- Episode no.: Series 5 Episode 5
- Directed by: Juliet May & Grant Naylor
- Written by: Rob Grant & Doug Naylor
- Original air date: 19 March 1992

Episode chronology
| ← Previous "Quarantine" | Next → "Back to Reality" |
- Red Dwarf V

= Demons & Angels (Red Dwarf) =

"Demons & Angels" is the fifth episode of science fiction sit-com Red Dwarf Series V and the twenty ninth in the series run. It was written by Rob Grant and Doug Naylor and the episode was the first to be filmed with new director Juliet May. The episode has the regular Red Dwarf crew meeting angelic and demonic versions of themselves.

==Plot==
Kryten (Robert Llewellyn) creates a device derived from the Matter Paddle called the Triplicator, hoping it will solve any future supply problems that might arise on Red Dwarf. Testing it on a strawberry, Dave Lister (Craig Charles) opts to test the two copies it makes, finding that one is divinely succulent while the other is filled with maggots. Kryten deduces that the device creates copies that appear identical but are different – one retains the best elements while the other retains the worst. When Lister opts to test the device in reversal mode, he inadvertently destroys the ship's science lab, damages the voice unit of ship's computer Holly (Hattie Hayridge) and sets the ship's engine core into meltdown. As a result, he, Kryten, Arnold Rimmer (Chris Barrie) and the Cat (Danny John-Jules) are forced to escape in a Starbug moments before Red Dwarf explodes. When they discover they are low on essential supplies including oxygen for Lister and Cat and battery power for Rimmer, the group's attempt to scan for more leads them to discovering that there are two identical copies of Red Dwarf. Kryten realises that the triplicator created them when put into reverse, destroying the original in the process.

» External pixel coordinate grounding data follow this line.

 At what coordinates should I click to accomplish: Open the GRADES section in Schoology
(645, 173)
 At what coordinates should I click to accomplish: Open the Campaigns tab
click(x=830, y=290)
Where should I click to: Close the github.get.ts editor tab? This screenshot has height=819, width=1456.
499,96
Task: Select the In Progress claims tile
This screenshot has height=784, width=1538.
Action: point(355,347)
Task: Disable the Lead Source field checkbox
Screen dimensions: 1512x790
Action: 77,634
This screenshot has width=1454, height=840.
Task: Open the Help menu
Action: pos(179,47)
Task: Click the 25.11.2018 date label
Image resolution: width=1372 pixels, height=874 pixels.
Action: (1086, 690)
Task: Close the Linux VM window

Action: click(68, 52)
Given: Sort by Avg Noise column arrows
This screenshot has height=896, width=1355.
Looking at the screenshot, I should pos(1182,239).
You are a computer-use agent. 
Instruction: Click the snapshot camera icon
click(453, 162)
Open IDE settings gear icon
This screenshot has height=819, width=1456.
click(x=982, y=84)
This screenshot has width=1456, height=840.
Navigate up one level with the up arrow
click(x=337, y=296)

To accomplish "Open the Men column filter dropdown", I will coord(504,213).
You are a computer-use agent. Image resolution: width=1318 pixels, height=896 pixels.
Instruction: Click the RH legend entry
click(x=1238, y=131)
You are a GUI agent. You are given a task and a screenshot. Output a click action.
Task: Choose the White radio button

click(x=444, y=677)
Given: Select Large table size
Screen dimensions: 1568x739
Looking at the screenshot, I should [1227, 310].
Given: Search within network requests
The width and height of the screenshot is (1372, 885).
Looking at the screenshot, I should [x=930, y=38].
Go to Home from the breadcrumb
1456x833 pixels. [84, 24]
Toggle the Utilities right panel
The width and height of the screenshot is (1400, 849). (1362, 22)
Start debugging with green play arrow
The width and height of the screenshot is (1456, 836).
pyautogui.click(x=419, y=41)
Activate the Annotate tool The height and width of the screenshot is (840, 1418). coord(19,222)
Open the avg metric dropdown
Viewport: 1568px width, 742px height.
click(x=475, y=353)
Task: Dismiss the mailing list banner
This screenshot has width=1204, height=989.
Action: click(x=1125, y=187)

Discovering they must rebuild the triplicator to restore the original Red Dwarf, the group are forced to find the components for it on both copies before they both cease to exist. While they discover one of these is an idyllic version of Red Dwarf, with virtuous copies of themselves that embody the best of their personalities, the second copy is a demonic version of Red Dwarf, with versions of themselves that embody the worst of their personalities. Their demonic counterparts opt to fight them in order to take control of a new ship as their own is decaying, destroying their angelic counterparts, while capturing Lister and implanting a remote control device to make him kill the others. However, Lister manages to warn the others, allowing Kryten to subdue their demonic counterparts, rebuild the triplicator, and reverse its effects on Red Dwarf. However, Lister accidentally re-implants the control device he had had removed from his body. Cat uses it to punish him for putting the group through considerable danger.

==Production==
"Demons & Angels", which had the working title "High & Low", was the first episode from Series V to be filmed. Following the departure of Ed Bye, who had directed all the previous four series' episodes, Juliet May was brought in as the new director.

Significant reshoots on the episode had to be done after the departure of May from the show, after the series' wrap party, with Grant and Naylor acting as directors.

For this series the Red Dwarf model was rebuilt from the original version which had fallen apart over the years. The ship explosion was filmed using pyrotechnics and shooting the cameras at three thousand frames a second. From a few seconds of explosions the crew got around 20 seconds' worth of film footage.

To achieve the High and Low versions interacting with the regular Red Dwarf crew, traditional split screen techniques were used with a locked-off camera. Doubles were employed for other scenes. Craig Charles performed bluescreen scenes to roll on the floor in front of himself; the video effects crew added a holowhip.

At one point, the Doctor's TARDIS from Doctor Who can be seen parked in the Red Dwarf's landing bay. The shot was originally filmed for "Marooned", but was cut from that episode.

==Reception==
The episode was originally broadcast on the British television channel BBC2 on 19 March 1992.

In the Red Dwarf Smegazine survey of fans in 1992, the episode placed 21st out of the 30 then-existing episodes.